The single won a Teen Choice Award for Choice Country Song. Roman White directed the music video for "Fifteen", which was filmed using a green screen and features Swift walking through a garden, where she relives many memories with Anderson. It received a nomination for Best Female Video at the 2010 MTV Video Music Awards. Swift included "Fifteen" on the regular set lists of her first two headlining tours, Fearless (2009–10) and Speak Now (2011–12), and on select dates of her later tours, 1989 (2015) and Reputation (2018). She released a re-recorded version, "Fifteen (Taylor's Version)", as part of her re-recorded album Fearless (Taylor's Version), on April 9, 2021.

Background
Swift began writing "Fifteen" with the lyric "And Abigail gave everything she had to a boy/ Who changed his mind/ We both cried", which eventually became the song's bridge, and continued writing everything else in a backwards manner. The song was written about Swift's freshman year of high school at Hendersonville High School, where she met her then best friend Abigail Anderson. "I just decided I really wanted to tell that story about our first year of high school because I felt in my freshman year, I grew up more than any year in my life so far", Swift stated. The events it focused on were how both Swift and Anderson fell in love for the first time, but both suffered heartbreaks. Aside from reminiscing on the events she and Anderson experienced, Swift wrote cautionary lyrics, intended to target teenage girls entering or already in their freshman year of high school. She described it as incorporating things she wished someone would have told her in a song when she was younger. "The thing about high school, you don't know anything. You don't know anything, but you think you know everything", Swift said.

After the completion of composing "Fifteen", Swift became very nervous to show Anderson the song, for she did not know how her friend would respond. "It was a really personal song, especially from her angle of it." However, when Swift performed the song for Anderson and asked whether she was comfortable with the song, Anderson confirmed: "She said, 'Does it bother you that your name is in a song that's so personal?' And it really doesn't just because of the way Taylor and I feel about it. If one girl can kind of learn from it or connect to a song like that, it's totally worth it." With Anderson's consent, Swift recorded "Fifteen" with producer Nathan Chapman, who produced all but one track on Swift's 2006 eponymous debut album, Taylor Swift. Recording the highly personal track caused Swift to cry. Swift attributed the event to the fact that she is most likely to cry over when her loved ones undergo pain, as she witnesses it, rather than her own experiences. She went to say "Fifteen" usually gets her every time.

Composition

"Fifteen" is a country pop song with a length of four minutes and 55 seconds. It is set in common time and has a moderate tempo of 96 beats per minute. The track is categorized as a ballad. It is written in the key of G major and Swift's vocals spans a little over one octave, from G3 to C5. It follows the chord progression Gsus2–Csus2–Em–Csus2. It concludes with an outro that consists of Swift singing "la la la" and rephrasing the song's opening lines.

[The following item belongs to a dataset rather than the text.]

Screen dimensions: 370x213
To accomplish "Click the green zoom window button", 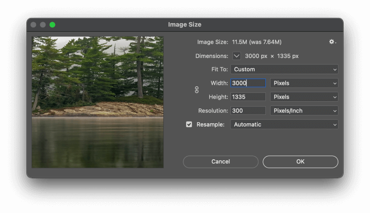I will [52, 25].
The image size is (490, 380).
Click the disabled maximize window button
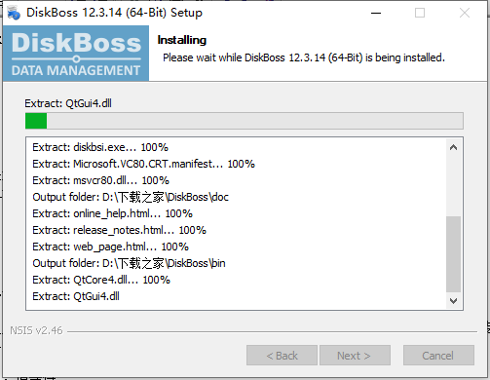[420, 13]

Grady Smith of Rolling Stone listed  "Fifteen" as one of the "countriest" songs Swift has ever released, stating the song was a good counterpart to the more radio-friendly "Love Story" and "You Belong With Me" during the Fearless-era.

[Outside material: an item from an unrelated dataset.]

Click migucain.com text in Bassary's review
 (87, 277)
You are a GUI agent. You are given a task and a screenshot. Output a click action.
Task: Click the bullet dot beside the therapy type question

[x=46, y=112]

The lyrics of "Fifteen" have Swift narrating about multiple events. In the first verse, Swift details first entering high school with intentions of merely staying out of her peers' way. The second verse bears Swift meeting Anderson and gossiping about the school's queen bees with her. Successively, Swift describes first dates and falling in love for the first time. However, Swift and Anderson become heartbroken, revealing that Anderson "gave everything she had" to someone who later changed his mind. The song's refrains have Swift cautioning young girls to not fall in love easily and acknowledging that she came to the realization of being able to accomplish more than dating a football team member.

Critical reception
The song was met with widespread critical acclaim. Jody Rosen of Rolling Stone believed "Fifteen" was exemplary in that "Swift is a songwriting savant with an intuitive gift for verse-chorus-bridge architecture". Rosen compared her songwriting in the track to that of producers Dr. Luke and Max Martin, whom he referred to as "Swedish pop gods". He continued, "Her music mixes an almost impersonal professionalism — it's so rigorously crafted it sounds like it has been scientifically engineered in a hit factory — with confessions that are squirmingly intimate and true." Jonathon Keefe of Slant Magazine considered the bridge one of the nicer moments of Fearless, but was unimpressed with Swift's singing, particularly in the outro. Stephen Thomas Erlewine of AllMusic found "Fifteen", in which Swift portrayed the role of a big sister instead of a big star, to be one of the best and the most personal song on Fearless. Ken Tucker of Billboard magazine believed "Fifteen" could appeal with teenagers looking for hope and adult women reminiscing the past. Leah Greenbelt of Entertainment Weekly stated, "When she sings about sexuality, she sounds like a real teen, not some manufactured vixen-Lolita".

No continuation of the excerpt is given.